ASSIGNED TASK ▸
Would you print the records as they stand, down to the last character?

MATERIALS PROVIDED ▸

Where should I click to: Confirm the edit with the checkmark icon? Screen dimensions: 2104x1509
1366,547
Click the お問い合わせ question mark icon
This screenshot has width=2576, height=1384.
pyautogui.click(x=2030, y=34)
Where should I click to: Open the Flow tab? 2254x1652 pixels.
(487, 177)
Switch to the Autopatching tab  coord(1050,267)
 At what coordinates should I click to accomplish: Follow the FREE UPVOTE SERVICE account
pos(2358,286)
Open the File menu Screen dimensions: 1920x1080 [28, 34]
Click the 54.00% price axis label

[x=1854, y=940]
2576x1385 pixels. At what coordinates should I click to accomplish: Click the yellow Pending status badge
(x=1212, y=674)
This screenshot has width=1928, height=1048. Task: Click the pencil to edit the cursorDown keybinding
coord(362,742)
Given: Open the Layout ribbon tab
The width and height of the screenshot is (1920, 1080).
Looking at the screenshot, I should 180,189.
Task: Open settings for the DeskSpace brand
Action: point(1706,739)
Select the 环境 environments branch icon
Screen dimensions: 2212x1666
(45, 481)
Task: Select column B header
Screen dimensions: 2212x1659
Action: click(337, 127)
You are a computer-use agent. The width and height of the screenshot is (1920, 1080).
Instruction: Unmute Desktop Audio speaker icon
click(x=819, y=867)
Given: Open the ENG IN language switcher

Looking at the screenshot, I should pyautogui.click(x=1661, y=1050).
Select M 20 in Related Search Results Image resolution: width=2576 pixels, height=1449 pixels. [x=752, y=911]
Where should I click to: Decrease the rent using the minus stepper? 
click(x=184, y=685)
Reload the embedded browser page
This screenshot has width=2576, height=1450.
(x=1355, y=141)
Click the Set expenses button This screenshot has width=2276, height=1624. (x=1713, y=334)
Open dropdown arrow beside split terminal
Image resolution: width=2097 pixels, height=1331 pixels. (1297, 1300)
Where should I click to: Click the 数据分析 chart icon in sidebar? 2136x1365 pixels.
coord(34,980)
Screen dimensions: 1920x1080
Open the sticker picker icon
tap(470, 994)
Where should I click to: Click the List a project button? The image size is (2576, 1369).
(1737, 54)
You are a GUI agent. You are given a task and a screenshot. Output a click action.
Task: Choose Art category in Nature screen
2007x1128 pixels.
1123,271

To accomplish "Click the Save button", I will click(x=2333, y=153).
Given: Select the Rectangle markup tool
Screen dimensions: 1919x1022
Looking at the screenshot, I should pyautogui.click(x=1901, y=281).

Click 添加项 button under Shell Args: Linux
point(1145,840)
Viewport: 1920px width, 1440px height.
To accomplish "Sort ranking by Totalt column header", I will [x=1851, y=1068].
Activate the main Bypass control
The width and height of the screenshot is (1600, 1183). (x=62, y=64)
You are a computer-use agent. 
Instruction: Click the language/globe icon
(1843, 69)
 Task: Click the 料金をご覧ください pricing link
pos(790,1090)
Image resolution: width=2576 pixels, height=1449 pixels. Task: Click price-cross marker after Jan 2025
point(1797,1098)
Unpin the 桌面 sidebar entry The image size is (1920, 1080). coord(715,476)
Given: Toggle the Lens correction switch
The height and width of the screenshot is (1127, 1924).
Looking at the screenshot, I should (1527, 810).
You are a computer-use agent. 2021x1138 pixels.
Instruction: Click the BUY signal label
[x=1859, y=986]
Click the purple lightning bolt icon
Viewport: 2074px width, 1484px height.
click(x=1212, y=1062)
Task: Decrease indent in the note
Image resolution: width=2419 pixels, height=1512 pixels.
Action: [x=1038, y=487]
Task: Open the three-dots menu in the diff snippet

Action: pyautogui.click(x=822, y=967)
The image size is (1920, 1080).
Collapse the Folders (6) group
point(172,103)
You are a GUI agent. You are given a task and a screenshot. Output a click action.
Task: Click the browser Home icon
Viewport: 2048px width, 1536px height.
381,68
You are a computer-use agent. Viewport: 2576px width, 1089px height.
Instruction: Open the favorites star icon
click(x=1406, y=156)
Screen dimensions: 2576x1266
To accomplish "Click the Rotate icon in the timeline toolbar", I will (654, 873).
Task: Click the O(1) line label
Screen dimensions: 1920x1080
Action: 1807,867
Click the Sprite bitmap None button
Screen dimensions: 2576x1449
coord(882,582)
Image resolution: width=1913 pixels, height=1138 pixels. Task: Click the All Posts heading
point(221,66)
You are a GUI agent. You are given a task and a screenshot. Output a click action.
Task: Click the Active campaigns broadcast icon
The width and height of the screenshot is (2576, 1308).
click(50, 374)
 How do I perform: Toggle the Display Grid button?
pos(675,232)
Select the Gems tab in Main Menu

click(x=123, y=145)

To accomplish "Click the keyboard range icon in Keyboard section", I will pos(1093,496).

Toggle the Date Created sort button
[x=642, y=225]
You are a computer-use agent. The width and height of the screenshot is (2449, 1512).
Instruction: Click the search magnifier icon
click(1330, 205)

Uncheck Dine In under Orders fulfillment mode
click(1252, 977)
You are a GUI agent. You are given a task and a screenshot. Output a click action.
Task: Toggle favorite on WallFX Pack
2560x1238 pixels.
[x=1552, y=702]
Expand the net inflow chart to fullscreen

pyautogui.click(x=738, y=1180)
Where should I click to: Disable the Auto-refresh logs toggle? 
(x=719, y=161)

ANSWER SECTION ▸
Where should I click to: Confirm the edit with the checkmark icon? Screen dimensions: 2104x1509
1366,547
Click the お問い合わせ question mark icon
This screenshot has width=2576, height=1384.
pyautogui.click(x=2030, y=34)
Where should I click to: Open the Flow tab? 2254x1652 pixels.
(487, 177)
Switch to the Autopatching tab  coord(1050,267)
 At what coordinates should I click to accomplish: Follow the FREE UPVOTE SERVICE account
pos(2358,286)
Open the File menu Screen dimensions: 1920x1080 [28, 34]
Click the 54.00% price axis label

[x=1854, y=940]
2576x1385 pixels. At what coordinates should I click to accomplish: Click the yellow Pending status badge
(x=1212, y=674)
This screenshot has width=1928, height=1048. Task: Click the pencil to edit the cursorDown keybinding
coord(362,742)
Given: Open the Layout ribbon tab
The width and height of the screenshot is (1920, 1080).
Looking at the screenshot, I should 180,189.
Task: Open settings for the DeskSpace brand
Action: point(1706,739)
Select the 环境 environments branch icon
Screen dimensions: 2212x1666
(45, 481)
Task: Select column B header
Screen dimensions: 2212x1659
Action: click(337, 127)
You are a computer-use agent. The width and height of the screenshot is (1920, 1080).
Instruction: Unmute Desktop Audio speaker icon
click(x=819, y=867)
Given: Open the ENG IN language switcher

Looking at the screenshot, I should pyautogui.click(x=1661, y=1050).
Select M 20 in Related Search Results Image resolution: width=2576 pixels, height=1449 pixels. [x=752, y=911]
Where should I click to: Decrease the rent using the minus stepper? 
click(x=184, y=685)
Reload the embedded browser page
This screenshot has width=2576, height=1450.
(x=1355, y=141)
Click the Set expenses button This screenshot has width=2276, height=1624. (x=1713, y=334)
Open dropdown arrow beside split terminal
Image resolution: width=2097 pixels, height=1331 pixels. (1297, 1300)
Where should I click to: Click the 数据分析 chart icon in sidebar? 2136x1365 pixels.
coord(34,980)
Screen dimensions: 1920x1080
Open the sticker picker icon
tap(470, 994)
Where should I click to: Click the List a project button? The image size is (2576, 1369).
(1737, 54)
You are a GUI agent. You are given a task and a screenshot. Output a click action.
Task: Choose Art category in Nature screen
2007x1128 pixels.
1123,271

To accomplish "Click the Save button", I will click(x=2333, y=153).
Given: Select the Rectangle markup tool
Screen dimensions: 1919x1022
Looking at the screenshot, I should pyautogui.click(x=1901, y=281).

Click 添加项 button under Shell Args: Linux
point(1145,840)
Viewport: 1920px width, 1440px height.
To accomplish "Sort ranking by Totalt column header", I will [x=1851, y=1068].
Activate the main Bypass control
The width and height of the screenshot is (1600, 1183). (x=62, y=64)
You are a computer-use agent. 
Instruction: Click the language/globe icon
(1843, 69)
 Task: Click the 料金をご覧ください pricing link
pos(790,1090)
Image resolution: width=2576 pixels, height=1449 pixels. Task: Click price-cross marker after Jan 2025
point(1797,1098)
Unpin the 桌面 sidebar entry The image size is (1920, 1080). coord(715,476)
Given: Toggle the Lens correction switch
The height and width of the screenshot is (1127, 1924).
Looking at the screenshot, I should (1527, 810).
You are a computer-use agent. 2021x1138 pixels.
Instruction: Click the BUY signal label
[x=1859, y=986]
Click the purple lightning bolt icon
Viewport: 2074px width, 1484px height.
click(x=1212, y=1062)
Task: Decrease indent in the note
Image resolution: width=2419 pixels, height=1512 pixels.
Action: [x=1038, y=487]
Task: Open the three-dots menu in the diff snippet

Action: pyautogui.click(x=822, y=967)
The image size is (1920, 1080).
Collapse the Folders (6) group
point(172,103)
You are a GUI agent. You are given a task and a screenshot. Output a click action.
Task: Click the browser Home icon
Viewport: 2048px width, 1536px height.
381,68
You are a computer-use agent. Viewport: 2576px width, 1089px height.
Instruction: Open the favorites star icon
click(x=1406, y=156)
Screen dimensions: 2576x1266
To accomplish "Click the Rotate icon in the timeline toolbar", I will (654, 873).
Task: Click the O(1) line label
Screen dimensions: 1920x1080
Action: 1807,867
Click the Sprite bitmap None button
Screen dimensions: 2576x1449
coord(882,582)
Image resolution: width=1913 pixels, height=1138 pixels. Task: Click the All Posts heading
point(221,66)
You are a GUI agent. You are given a task and a screenshot. Output a click action.
Task: Click the Active campaigns broadcast icon
The width and height of the screenshot is (2576, 1308).
click(50, 374)
 How do I perform: Toggle the Display Grid button?
pos(675,232)
Select the Gems tab in Main Menu

click(x=123, y=145)

To accomplish "Click the keyboard range icon in Keyboard section", I will pos(1093,496).

Toggle the Date Created sort button
[x=642, y=225]
You are a computer-use agent. The width and height of the screenshot is (2449, 1512).
Instruction: Click the search magnifier icon
click(1330, 205)

Uncheck Dine In under Orders fulfillment mode
click(1252, 977)
You are a GUI agent. You are given a task and a screenshot. Output a click action.
Task: Toggle favorite on WallFX Pack
2560x1238 pixels.
[x=1552, y=702]
Expand the net inflow chart to fullscreen

pyautogui.click(x=738, y=1180)
Where should I click to: Disable the Auto-refresh logs toggle? 
(x=719, y=161)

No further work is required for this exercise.